__PROVIDED PASSAGE__
- - - -
It was my intent to inject that I agree it would be a pretty serious adjustment for someone like myself - or anyone that has had a very steady diet of physical and emotional sustenance over any number of years - like the OP.

My expectation is that it would be far more than 'simply' making a physical adjustment. I think that may agree with the OPs experience that 'self service' is simply not filling the void. There is more to it than simply ejaculation. Feels like horniness, but it is more than that, maybe.


----------



## GinnyTonia (Jul 31, 2012)

anotherguy said:


> uhm sorry for the thoughtless hijack. Wasnt my intent.
> 
> It was my intent to inject that I agree it would be a pretty serious adjustment for someone like myself - or anyone that has had a very steady diet of physical and emotional sustenance over any number of years.
> 
> My expectation is that it would be far more than 'simply' making a physical adjustment. I think that may agree with the OPs experience that 'self service' is simply not filling the void. There is more to it than simply ejaculation.
- - - -
__DATA ROWS__
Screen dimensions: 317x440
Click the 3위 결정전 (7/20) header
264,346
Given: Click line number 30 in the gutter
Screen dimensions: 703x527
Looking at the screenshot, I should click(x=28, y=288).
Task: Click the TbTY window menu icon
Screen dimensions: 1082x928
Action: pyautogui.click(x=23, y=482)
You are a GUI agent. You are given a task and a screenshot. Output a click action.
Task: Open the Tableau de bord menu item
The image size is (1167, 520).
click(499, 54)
- - - -
__WHAT YOU NEED TO DO__
Update the stretch of the forum thread that begins with "## GinnyTonia (Jul" and ends with "number of years.", putting "detour" in place of "hijack". The entries have no connection to the forum thread.

__RESPONSE TO THE TASK__
## GinnyTonia (Jul 31, 2012)

anotherguy said:


> uhm sorry for the thoughtless detour. Wasnt my intent.
> 
> It was my intent to inject that I agree it would be a pretty serious adjustment for someone like myself - or anyone that has had a very steady diet of physical and emotional sustenance over any number of years.